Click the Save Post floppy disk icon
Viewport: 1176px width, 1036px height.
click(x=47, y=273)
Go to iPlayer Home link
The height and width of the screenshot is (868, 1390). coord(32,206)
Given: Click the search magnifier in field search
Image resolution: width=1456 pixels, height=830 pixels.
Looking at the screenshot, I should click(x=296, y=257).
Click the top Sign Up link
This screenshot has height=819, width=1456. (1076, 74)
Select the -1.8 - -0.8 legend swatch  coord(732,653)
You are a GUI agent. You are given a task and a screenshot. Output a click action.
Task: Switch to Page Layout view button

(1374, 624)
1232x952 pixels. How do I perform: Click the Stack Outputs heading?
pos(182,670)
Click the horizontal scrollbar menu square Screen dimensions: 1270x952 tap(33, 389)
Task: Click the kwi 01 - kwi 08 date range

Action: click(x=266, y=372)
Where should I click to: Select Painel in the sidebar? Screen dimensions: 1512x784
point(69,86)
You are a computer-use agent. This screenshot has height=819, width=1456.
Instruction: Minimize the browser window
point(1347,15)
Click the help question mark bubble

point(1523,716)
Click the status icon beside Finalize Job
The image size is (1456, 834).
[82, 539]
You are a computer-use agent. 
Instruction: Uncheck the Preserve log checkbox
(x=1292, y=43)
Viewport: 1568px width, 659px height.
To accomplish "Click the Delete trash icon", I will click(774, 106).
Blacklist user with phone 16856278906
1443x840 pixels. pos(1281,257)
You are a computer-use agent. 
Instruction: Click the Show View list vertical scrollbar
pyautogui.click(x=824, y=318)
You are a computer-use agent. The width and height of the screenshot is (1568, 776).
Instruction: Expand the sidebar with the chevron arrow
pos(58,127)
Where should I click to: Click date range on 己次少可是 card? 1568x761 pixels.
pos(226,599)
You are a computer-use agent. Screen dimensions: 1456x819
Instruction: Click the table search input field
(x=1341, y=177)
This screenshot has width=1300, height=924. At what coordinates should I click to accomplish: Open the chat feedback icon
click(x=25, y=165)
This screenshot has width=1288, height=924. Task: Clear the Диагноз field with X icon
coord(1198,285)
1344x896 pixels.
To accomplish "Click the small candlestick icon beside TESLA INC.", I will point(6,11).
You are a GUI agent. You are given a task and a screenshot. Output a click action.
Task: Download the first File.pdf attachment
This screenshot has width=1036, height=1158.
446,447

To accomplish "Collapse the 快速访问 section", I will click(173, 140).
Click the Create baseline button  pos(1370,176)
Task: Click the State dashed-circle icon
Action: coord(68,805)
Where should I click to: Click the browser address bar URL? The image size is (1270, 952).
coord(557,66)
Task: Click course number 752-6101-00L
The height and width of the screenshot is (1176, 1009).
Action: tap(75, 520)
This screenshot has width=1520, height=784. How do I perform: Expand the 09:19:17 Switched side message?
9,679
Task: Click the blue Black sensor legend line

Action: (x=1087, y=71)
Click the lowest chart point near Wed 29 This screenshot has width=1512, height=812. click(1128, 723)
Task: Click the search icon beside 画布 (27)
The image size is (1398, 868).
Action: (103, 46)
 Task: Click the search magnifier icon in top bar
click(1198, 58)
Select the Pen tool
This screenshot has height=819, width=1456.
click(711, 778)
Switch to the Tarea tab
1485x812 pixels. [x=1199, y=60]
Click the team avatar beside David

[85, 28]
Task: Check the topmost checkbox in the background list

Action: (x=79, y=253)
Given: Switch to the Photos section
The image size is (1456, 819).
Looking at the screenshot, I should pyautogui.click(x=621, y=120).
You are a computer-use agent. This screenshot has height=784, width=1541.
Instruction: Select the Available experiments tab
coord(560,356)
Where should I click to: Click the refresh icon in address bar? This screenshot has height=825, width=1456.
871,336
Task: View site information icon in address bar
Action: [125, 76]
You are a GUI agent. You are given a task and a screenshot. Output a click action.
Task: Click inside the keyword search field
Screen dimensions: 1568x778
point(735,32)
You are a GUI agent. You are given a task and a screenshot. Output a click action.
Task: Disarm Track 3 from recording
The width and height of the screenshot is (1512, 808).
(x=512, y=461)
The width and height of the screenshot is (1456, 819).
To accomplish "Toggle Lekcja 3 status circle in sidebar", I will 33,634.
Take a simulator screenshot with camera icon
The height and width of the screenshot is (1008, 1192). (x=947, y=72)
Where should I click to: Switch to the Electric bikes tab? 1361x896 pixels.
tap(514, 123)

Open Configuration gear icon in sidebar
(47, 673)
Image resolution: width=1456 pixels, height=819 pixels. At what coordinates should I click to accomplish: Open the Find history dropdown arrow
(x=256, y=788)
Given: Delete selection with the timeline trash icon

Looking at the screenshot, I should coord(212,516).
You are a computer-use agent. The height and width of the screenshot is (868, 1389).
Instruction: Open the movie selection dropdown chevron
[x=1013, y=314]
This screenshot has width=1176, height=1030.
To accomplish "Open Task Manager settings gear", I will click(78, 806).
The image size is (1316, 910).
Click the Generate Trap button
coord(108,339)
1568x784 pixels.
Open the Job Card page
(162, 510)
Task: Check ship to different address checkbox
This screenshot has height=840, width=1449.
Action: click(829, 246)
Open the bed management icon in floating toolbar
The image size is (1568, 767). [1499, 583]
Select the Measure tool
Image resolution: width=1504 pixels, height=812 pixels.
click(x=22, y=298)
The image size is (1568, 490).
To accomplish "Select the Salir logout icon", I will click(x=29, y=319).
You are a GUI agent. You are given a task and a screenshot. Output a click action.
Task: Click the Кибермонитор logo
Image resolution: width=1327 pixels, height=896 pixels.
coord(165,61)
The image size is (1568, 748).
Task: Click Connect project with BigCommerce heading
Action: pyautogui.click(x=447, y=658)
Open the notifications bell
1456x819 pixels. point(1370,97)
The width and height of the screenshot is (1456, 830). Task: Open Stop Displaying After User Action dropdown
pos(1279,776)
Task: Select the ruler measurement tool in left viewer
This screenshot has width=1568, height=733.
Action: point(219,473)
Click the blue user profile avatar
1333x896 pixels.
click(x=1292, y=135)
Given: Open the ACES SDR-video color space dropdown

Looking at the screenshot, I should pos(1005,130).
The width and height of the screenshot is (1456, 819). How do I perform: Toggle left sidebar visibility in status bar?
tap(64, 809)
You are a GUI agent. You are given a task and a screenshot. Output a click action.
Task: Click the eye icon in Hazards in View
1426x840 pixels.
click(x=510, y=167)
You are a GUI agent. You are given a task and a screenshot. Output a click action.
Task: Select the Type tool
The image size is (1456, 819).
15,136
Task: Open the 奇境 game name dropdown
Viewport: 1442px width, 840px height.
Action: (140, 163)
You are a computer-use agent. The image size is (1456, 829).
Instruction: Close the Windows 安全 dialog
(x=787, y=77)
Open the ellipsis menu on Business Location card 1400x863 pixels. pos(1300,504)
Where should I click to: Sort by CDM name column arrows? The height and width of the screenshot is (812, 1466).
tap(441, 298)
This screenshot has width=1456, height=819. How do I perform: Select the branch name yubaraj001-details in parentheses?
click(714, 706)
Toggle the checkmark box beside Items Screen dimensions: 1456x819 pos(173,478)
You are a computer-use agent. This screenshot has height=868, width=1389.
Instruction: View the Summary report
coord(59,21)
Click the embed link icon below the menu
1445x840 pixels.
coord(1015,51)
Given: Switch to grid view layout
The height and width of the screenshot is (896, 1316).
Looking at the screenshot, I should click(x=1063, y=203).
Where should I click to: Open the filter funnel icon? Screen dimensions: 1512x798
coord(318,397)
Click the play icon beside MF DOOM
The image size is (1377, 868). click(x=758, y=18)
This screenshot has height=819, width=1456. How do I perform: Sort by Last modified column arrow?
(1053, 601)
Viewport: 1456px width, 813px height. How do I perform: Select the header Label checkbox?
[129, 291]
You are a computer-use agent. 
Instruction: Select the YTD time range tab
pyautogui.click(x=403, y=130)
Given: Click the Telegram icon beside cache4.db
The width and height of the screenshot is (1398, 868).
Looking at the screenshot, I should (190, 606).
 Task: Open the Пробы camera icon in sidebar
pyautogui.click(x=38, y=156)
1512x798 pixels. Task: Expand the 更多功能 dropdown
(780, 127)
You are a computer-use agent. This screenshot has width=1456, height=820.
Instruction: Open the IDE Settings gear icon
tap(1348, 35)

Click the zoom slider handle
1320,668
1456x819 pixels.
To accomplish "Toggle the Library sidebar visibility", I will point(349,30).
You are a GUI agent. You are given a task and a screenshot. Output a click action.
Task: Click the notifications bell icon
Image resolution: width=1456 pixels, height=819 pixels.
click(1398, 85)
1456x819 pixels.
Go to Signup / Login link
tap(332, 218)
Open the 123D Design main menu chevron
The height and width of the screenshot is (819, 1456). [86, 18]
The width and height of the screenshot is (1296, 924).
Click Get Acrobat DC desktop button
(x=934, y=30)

---

Please restate, word for word, the lines of the entries that run from the first line through the one holding "Given: Click the search", and add nothing.

Click the Save Post floppy disk icon
Viewport: 1176px width, 1036px height.
click(x=47, y=273)
Go to iPlayer Home link
The height and width of the screenshot is (868, 1390). coord(32,206)
Given: Click the search magnifier in field search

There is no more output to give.